Computerized electronic spectral properties of some azobarbiturate compounds in presence of different solvents

The solvent effects on the spectra of 5-(p-substituted phenylazo) barbituric acid have been analyzed by the multiple linear regression technique using a Fortran TV program on a PC computer. The correlations based on one parameter equation gave that the solute permanent dipole-solvent induced dipole interaction (parameter M) plays the important role in determining the spectral shifts. The data based on two parameter equation gave that the solvent-solute hydrogen bonding combined with the solvent permanent dipole-solute permanent dipole interactions (E,N) are the important factors to explain the spectral shifts. For the three parameter correlations, the compounds with nitro, sulphonic, acetyl and iodo substituents gave that the combination (E,M,K) gives a good fit to the observed spectral shifts. The HMO theory and the PPP method explain the phenomena of tautomerism of barbituric acid. The data predict that the diketo tautomer is the most stable one. Using the calculated PPP binding energy and singlets transition for the dienol tautomer which are nearly the same as those of the diketo tautomer to assign that a mixture of the diketo and dienol tautomers coexist. The agreement between the calculated and the experimental values of transition energies is reasonably good. The phenomena of tautomerism of barbituric acid is studied based on the Complete Neglect of Differential Overlap (CNDO) method. Calculations have shown that the dioxo form is the most stable tautomer. The singlets electronic transitions for 5-(p-substituted phenylazo) barbituric acid have been calculated by the CNDO method. The oscillator strength values of 5-(p-substituted phenylazo) barbituric acid are calculated and found to be affected by other factors e.g., the dielectric constant of the solvent, the electronic property of the substituent and the solvation energy.

□ □ □

**YOUR TASK**
Copy out the entire abstract on azobarbiturate spectral properties word for word. The data that follow have nothing to do with this.

□ □ □

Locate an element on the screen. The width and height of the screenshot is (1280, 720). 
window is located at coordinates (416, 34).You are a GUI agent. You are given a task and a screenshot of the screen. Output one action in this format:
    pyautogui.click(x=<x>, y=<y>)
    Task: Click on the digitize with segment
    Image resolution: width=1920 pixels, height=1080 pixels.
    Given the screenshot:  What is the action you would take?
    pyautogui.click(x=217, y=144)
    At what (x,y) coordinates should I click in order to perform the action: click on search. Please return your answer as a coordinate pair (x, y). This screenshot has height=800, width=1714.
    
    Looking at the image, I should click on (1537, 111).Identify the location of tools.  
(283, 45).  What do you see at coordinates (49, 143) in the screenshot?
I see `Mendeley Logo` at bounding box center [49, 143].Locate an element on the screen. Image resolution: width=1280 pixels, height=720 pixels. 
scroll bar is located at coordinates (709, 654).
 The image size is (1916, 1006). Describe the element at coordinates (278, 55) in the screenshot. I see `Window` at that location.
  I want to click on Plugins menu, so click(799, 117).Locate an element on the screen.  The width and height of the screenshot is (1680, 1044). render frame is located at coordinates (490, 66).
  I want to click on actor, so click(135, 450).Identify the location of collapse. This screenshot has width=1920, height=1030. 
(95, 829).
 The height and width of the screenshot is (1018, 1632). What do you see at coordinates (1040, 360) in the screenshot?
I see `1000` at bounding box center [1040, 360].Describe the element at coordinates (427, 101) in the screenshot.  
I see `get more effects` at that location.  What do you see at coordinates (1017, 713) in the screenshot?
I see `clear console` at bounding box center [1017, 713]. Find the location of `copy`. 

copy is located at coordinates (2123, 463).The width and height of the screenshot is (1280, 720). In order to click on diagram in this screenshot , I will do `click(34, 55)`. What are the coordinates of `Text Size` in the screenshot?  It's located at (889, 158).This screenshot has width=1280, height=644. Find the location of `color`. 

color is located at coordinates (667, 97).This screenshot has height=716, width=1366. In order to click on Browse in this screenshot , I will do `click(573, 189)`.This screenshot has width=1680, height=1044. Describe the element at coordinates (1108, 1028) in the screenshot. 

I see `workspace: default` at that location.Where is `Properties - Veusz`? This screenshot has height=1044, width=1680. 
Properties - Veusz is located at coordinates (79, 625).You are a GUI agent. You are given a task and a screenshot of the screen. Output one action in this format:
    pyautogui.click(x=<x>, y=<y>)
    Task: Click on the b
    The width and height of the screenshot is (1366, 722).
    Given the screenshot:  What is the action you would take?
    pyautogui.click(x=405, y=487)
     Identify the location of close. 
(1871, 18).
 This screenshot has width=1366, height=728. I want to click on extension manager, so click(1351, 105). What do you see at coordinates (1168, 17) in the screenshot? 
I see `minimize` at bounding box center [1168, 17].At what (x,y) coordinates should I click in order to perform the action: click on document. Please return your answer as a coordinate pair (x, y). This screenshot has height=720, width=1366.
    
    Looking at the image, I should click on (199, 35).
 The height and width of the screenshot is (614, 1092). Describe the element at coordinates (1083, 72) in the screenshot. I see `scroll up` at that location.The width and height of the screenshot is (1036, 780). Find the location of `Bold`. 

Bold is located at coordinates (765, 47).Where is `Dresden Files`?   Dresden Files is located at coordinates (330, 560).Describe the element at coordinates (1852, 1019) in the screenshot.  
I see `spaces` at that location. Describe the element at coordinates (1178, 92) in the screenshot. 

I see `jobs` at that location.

□ □ □

**RESULT BELOW**
Computerized electronic spectral properties of some azobarbiturate compounds in presence of different solvents

The solvent effects on the spectra of 5-(p-substituted phenylazo) barbituric acid have been analyzed by the multiple linear regression technique using a Fortran TV program on a PC computer. The correlations based on one parameter equation gave that the solute permanent dipole-solvent induced dipole interaction (parameter M) plays the important role in determining the spectral shifts. The data based on two parameter equation gave that the solvent-solute hydrogen bonding combined with the solvent permanent dipole-solute permanent dipole interactions (E,N) are the important factors to explain the spectral shifts. For the three parameter correlations, the compounds with nitro, sulphonic, acetyl and iodo substituents gave that the combination (E,M,K) gives a good fit to the observed spectral shifts. The HMO theory and the PPP method explain the phenomena of tautomerism of barbituric acid. The data predict that the diketo tautomer is the most stable one. Using the calculated PPP binding energy and singlets transition for the dienol tautomer which are nearly the same as those of the diketo tautomer to assign that a mixture of the diketo and dienol tautomers coexist. The agreement between the calculated and the experimental values of transition energies is reasonably good. The phenomena of tautomerism of barbituric acid is studied based on the Complete Neglect of Differential Overlap (CNDO) method. Calculations have shown that the dioxo form is the most stable tautomer. The singlets electronic transitions for 5-(p-substituted phenylazo) barbituric acid have been calculated by the CNDO method. The oscillator strength values of 5-(p-substituted phenylazo) barbituric acid are calculated and found to be affected by other factors e.g., the dielectric constant of the solvent, the electronic property of the substituent and the solvation energy.